Der Streit um digitale Regeln spitzt sich zu: Die USA werfen Europäern Zensur vor und verhängen Einreiseverbote. Außenminister Rubio kündigt hartes Vorgehen an.
Die US-Regierung hat mehreren Europäern die Einreise in die USA verboten. Der Vorwurf: Sie sollen dabei geholfen haben, die Meinungsfreiheit auf amerikanischen Onlineplattformen einzuschränken.
Betroffen sind unter anderem Anna-Lena von Hodenberg und Josephine Ballon, die beiden Geschäftsführerinnen der Berliner Organisation HateAid.

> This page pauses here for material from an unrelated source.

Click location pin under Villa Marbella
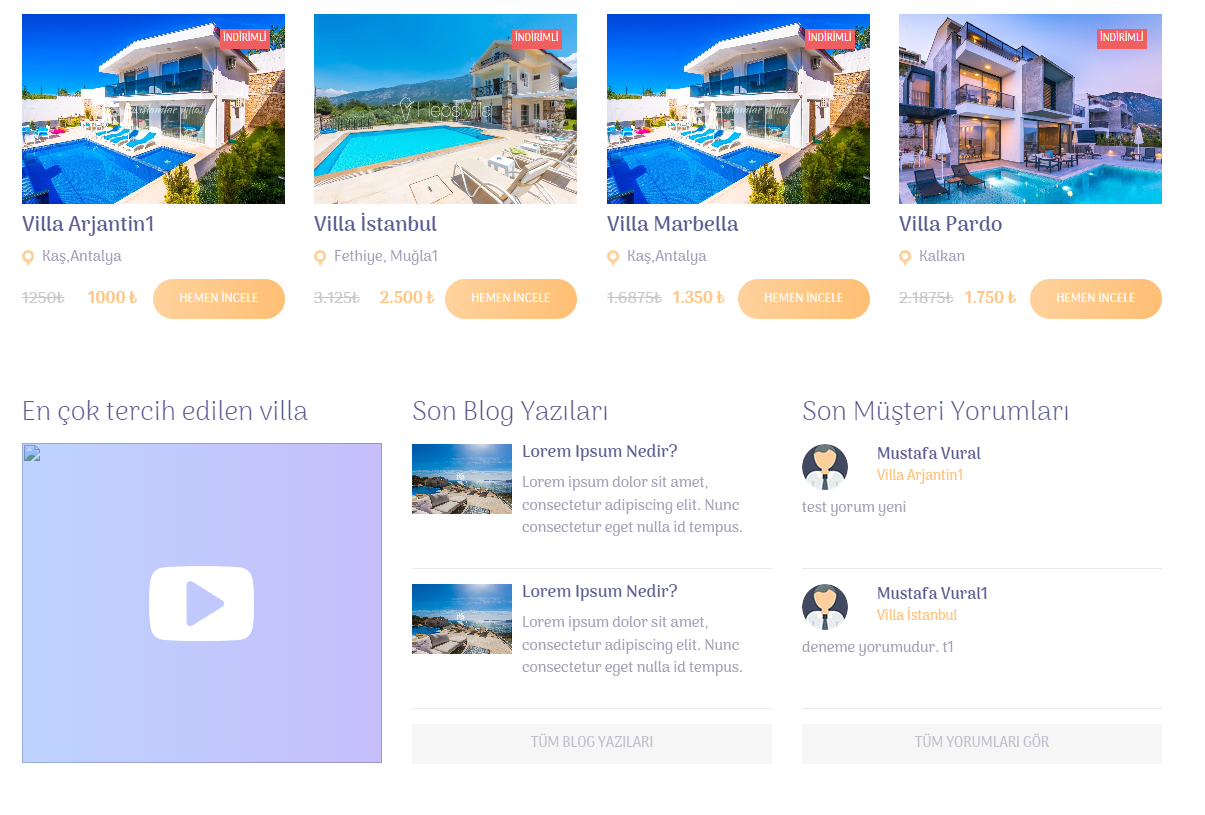Image resolution: width=1205 pixels, height=815 pixels. [613, 258]
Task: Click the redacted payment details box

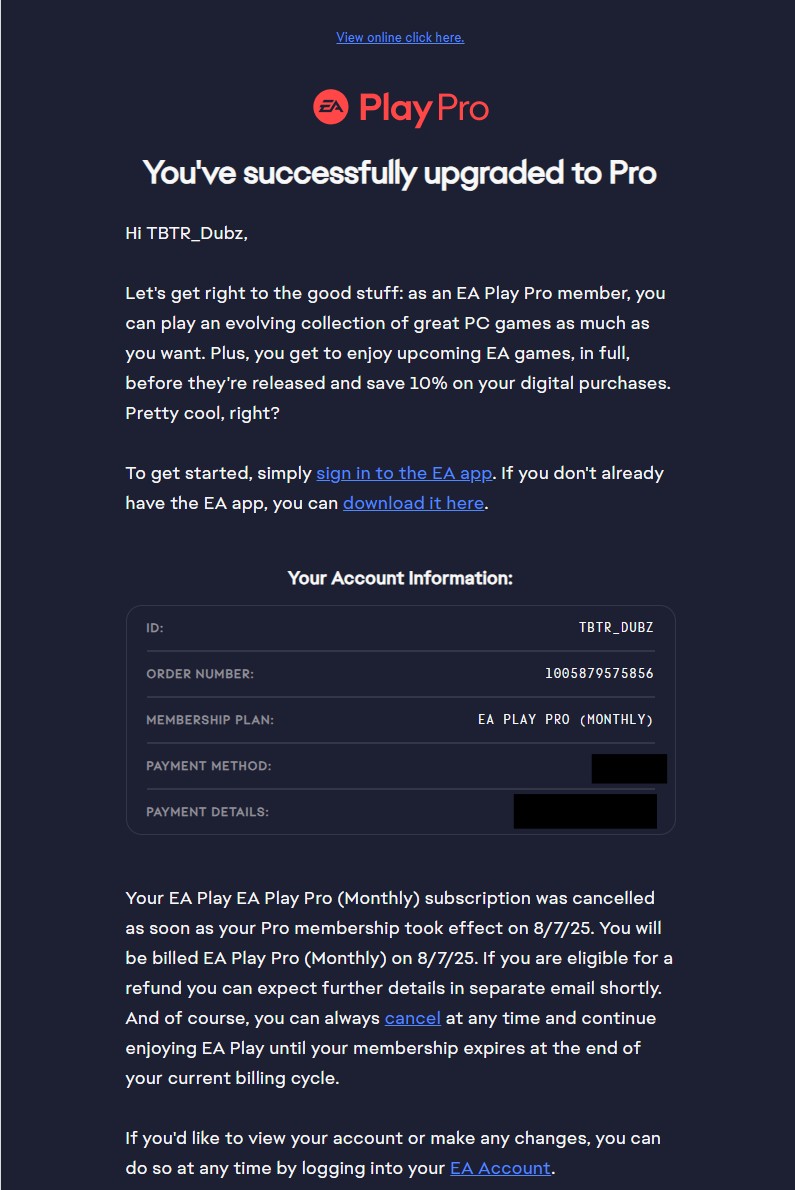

Aus Sicht des US-Außenministeriums gehören sie zu Gruppen, die Druck auf große US-Techfirmen ausüben, um bestimmte Inhalte im Netz löschen zu lassen.

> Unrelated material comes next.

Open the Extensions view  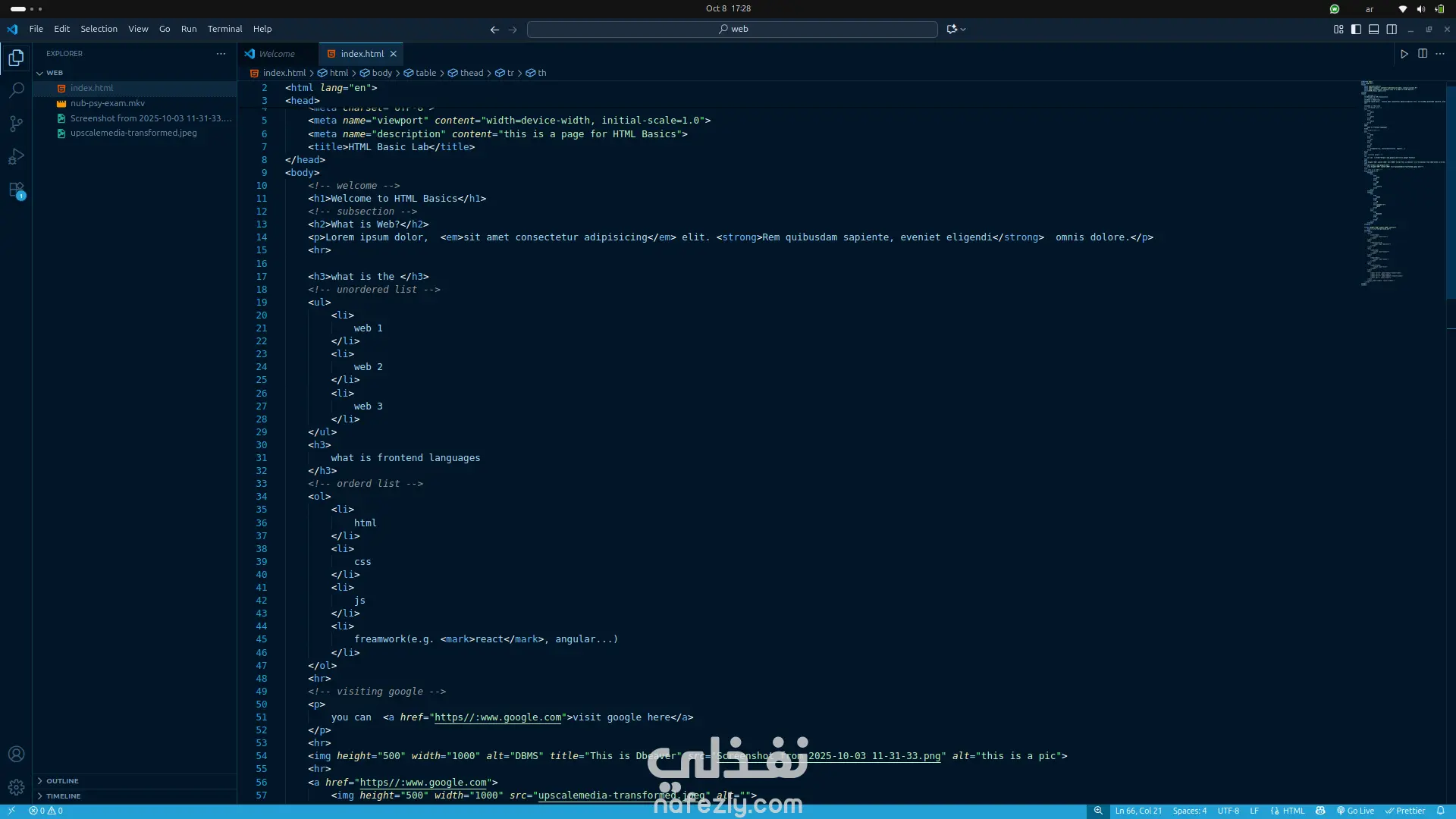(16, 190)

Die Staatssekretärin im US-Außenministerium, Sarah B. Rogers, sprach auf der Plattform X von einer klaren "roten Linie" gegen ausländische Zensur. Die Maßnahmen richteten sich gegen Organisationen, die sich aus US-Sicht in die Meinungsfreiheit von Amerikanern einmischen.
Ex-EU-Kommissar ebenfalls sanktioniert
Außenminister Marco Rubio kündigte an, hart gegen ein internationales Netzwerk vorzugehen, das er als eine Art "Zensur-Industrie" bezeichnet. Gemeint seien Aktivisten und Nichtregierungsorganisationen, die – oft mit politischer Unterstützung – Einfluss auf amerikanische Plattformen nehmen. Weitere Einreiseverbote schloss er nicht aus.
HateAid weist die Vorwürfe entschieden zurück, wie der Spiegel berichtet. "Die US-Regierung stellt damit die europäische Souveränität infrage", so die Organisation. "Wir sind nicht überrascht. Es ist ein Akt der Repression einer Regierung, die zunehmend Rechtsstaatlichkeit missachtet und versucht, ihre Kritiker mit aller Härte zum Schweigen zu bringen." Erst vor wenigen Monaten wurde von Hodenberg für ihren Einsatz gegen digitale Gewalt mit dem Bundesverdienstorden ausgezeichnet.
Neben HateAid sind auch der frühere EU-Kommissar Thierry Breton sowie zwei britische NGO-Vertreter von den Einreiseverboten betroffen. Breton war bis 2024 maßgeblich an europäischen Digitalgesetzen beteiligt, die Plattformen wie Google, Meta oder X verpflichten, illegale Inhalte zu entfernen und transparenter zu arbeiten.
Die US-Sanktionen kommen kurz nach einer Entscheidung der EU-Kommission, die die Plattform X wegen mangelnder Transparenz zu einer hohen Geldstrafe verurteilt hatte. In den USA wurde das als Angriff auf amerikanische Unternehmen verstanden.
Rubio machte deutlich, dass die US-Regierung ausländische Eingriffe in den digitalen Raum der USA nicht länger akzeptieren will. Aus ihrer Sicht soll Schluss sein mit Regeln von außen für amerikanische Onlineplattformen.